(MATERIAL TO PROCESS begins)

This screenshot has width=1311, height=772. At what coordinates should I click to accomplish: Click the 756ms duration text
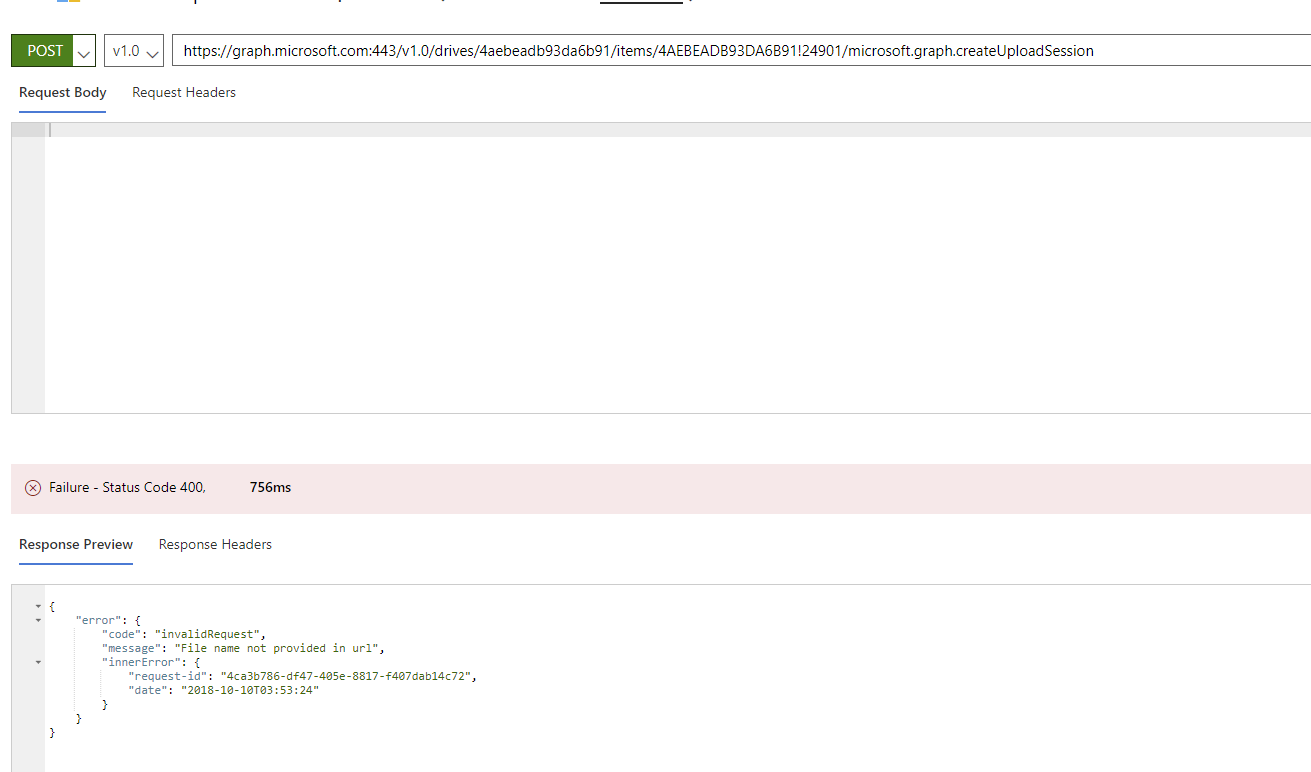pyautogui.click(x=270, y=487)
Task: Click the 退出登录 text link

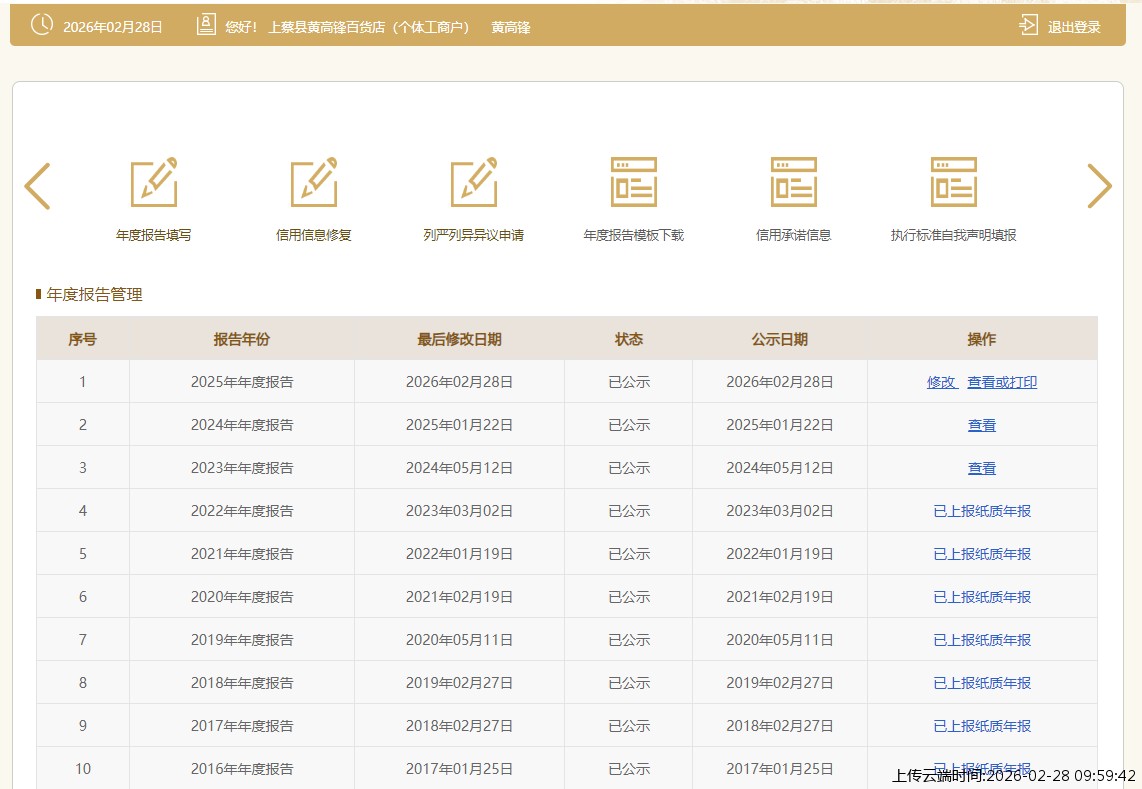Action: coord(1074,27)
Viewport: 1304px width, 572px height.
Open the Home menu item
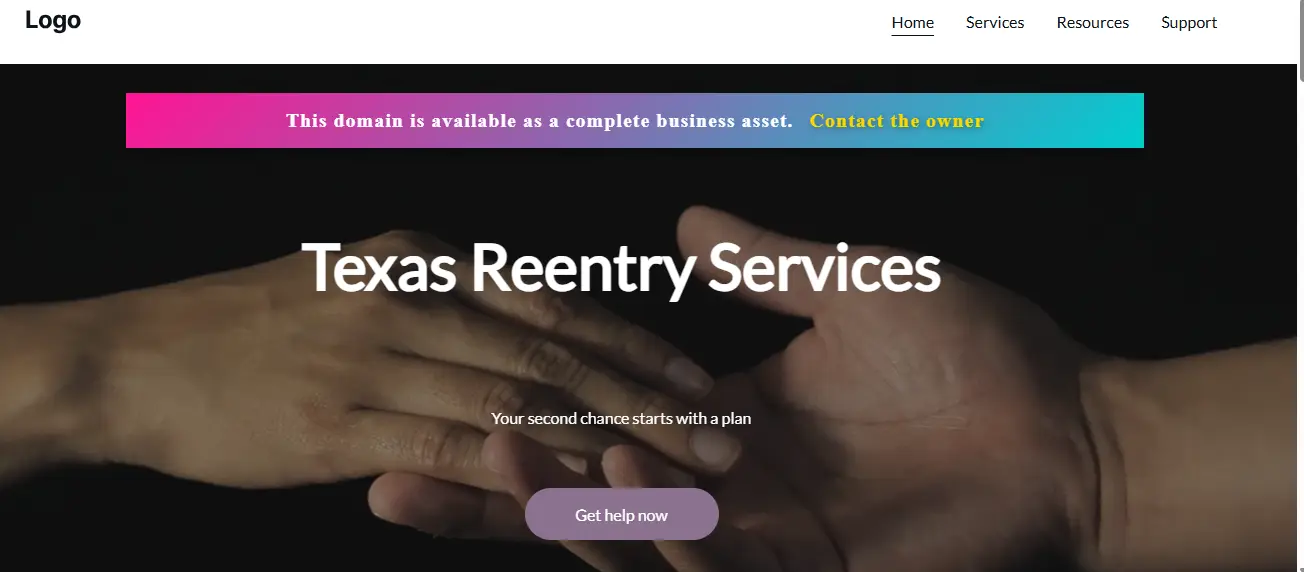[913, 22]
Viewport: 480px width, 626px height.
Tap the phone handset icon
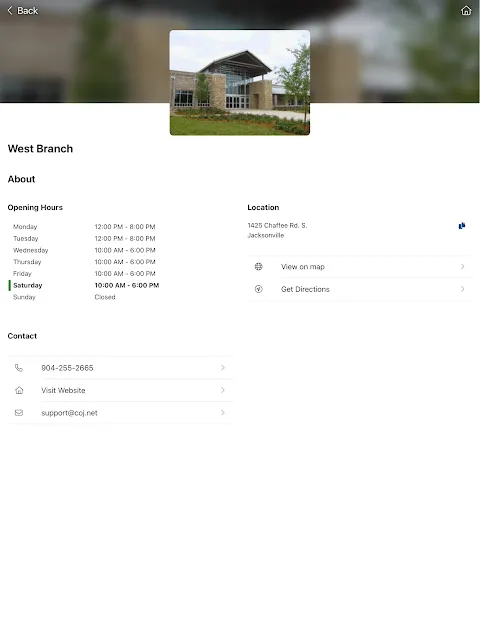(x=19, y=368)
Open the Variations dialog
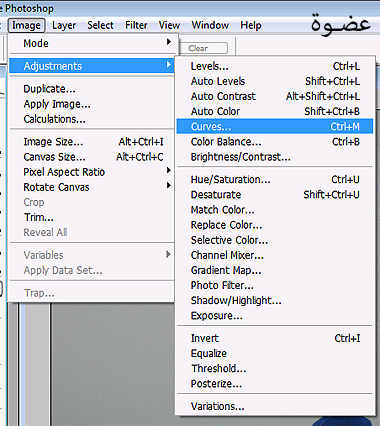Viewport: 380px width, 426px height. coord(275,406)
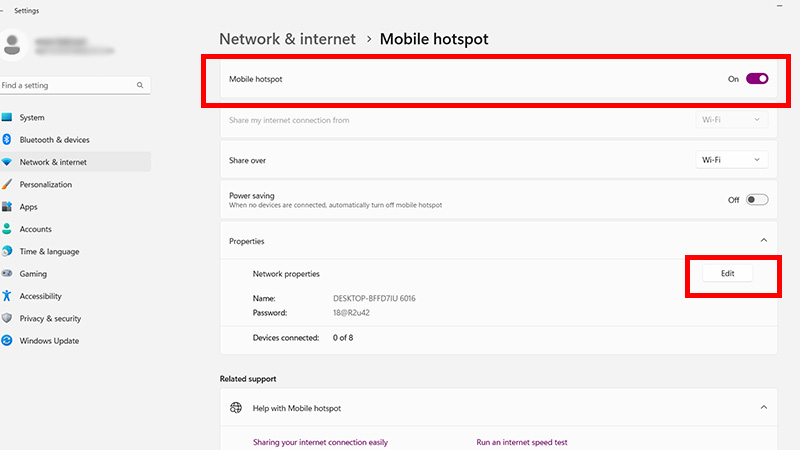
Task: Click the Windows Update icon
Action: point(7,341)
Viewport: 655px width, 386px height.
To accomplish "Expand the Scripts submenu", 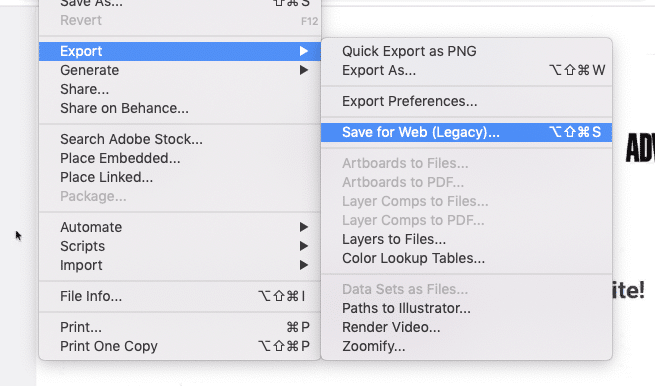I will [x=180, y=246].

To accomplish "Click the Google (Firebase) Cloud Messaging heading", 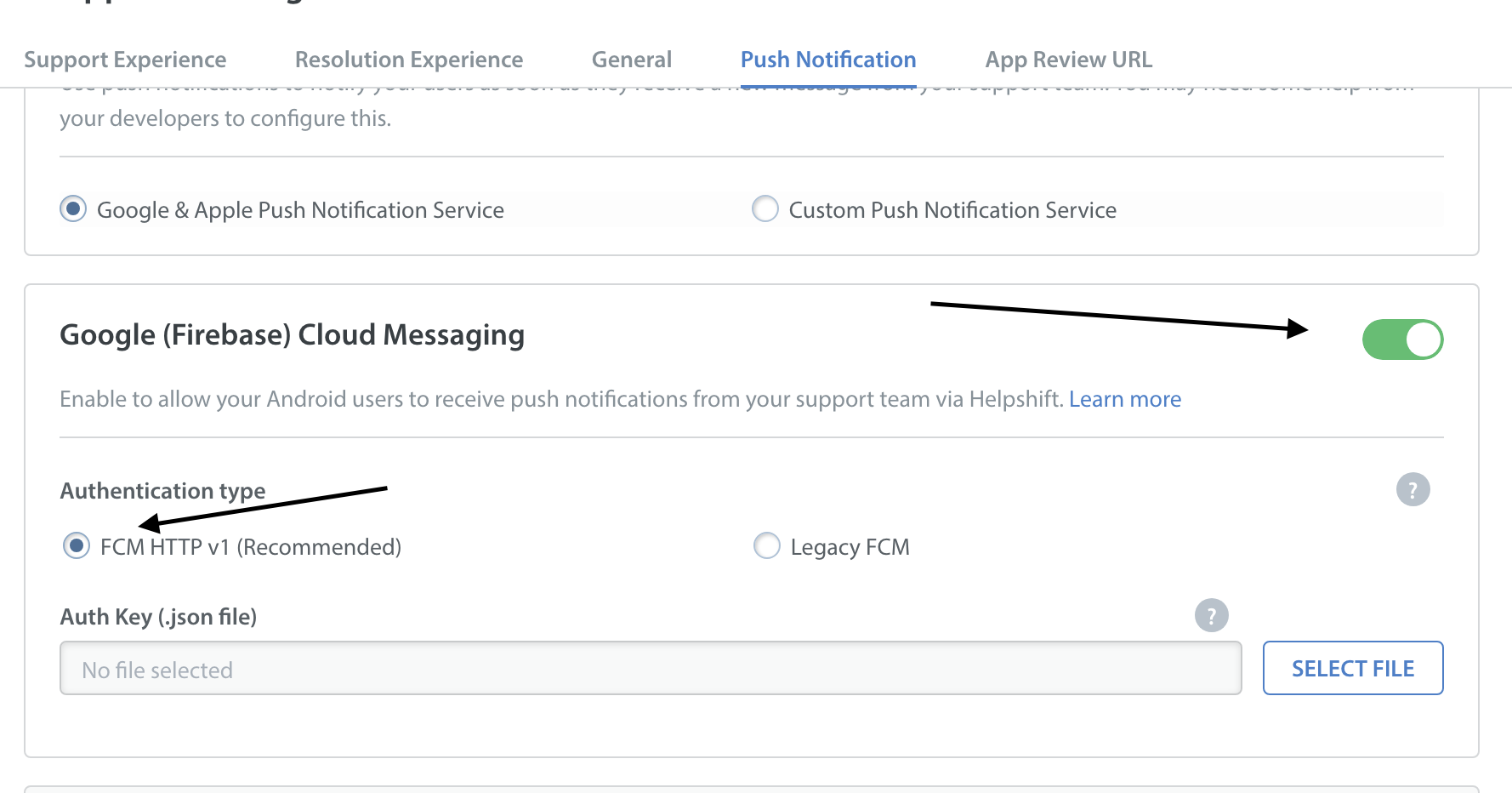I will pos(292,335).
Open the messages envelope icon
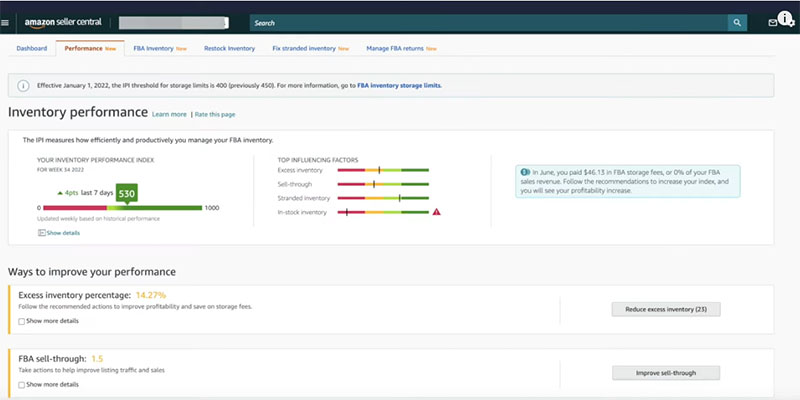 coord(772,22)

(MATERIAL TO PROCESS ends)

*REQUIREMENT*. In the entries above, find the line with "Viewport: 1304px width, 572px height." and the line with "Viewport: 655px width, 386px height.". Write out exactly those two lines and every line between them, pictures excluded.

*RESPONSE TO THE TASK*.
Viewport: 1304px width, 572px height.
Open the Home menu item
[913, 22]
Viewport: 480px width, 626px height.
Tap the phone handset icon
(x=19, y=368)
Open the Variations dialog
Viewport: 380px width, 426px height. coord(275,406)
Task: Click the Windows Update icon
Action: point(7,341)
Viewport: 655px width, 386px height.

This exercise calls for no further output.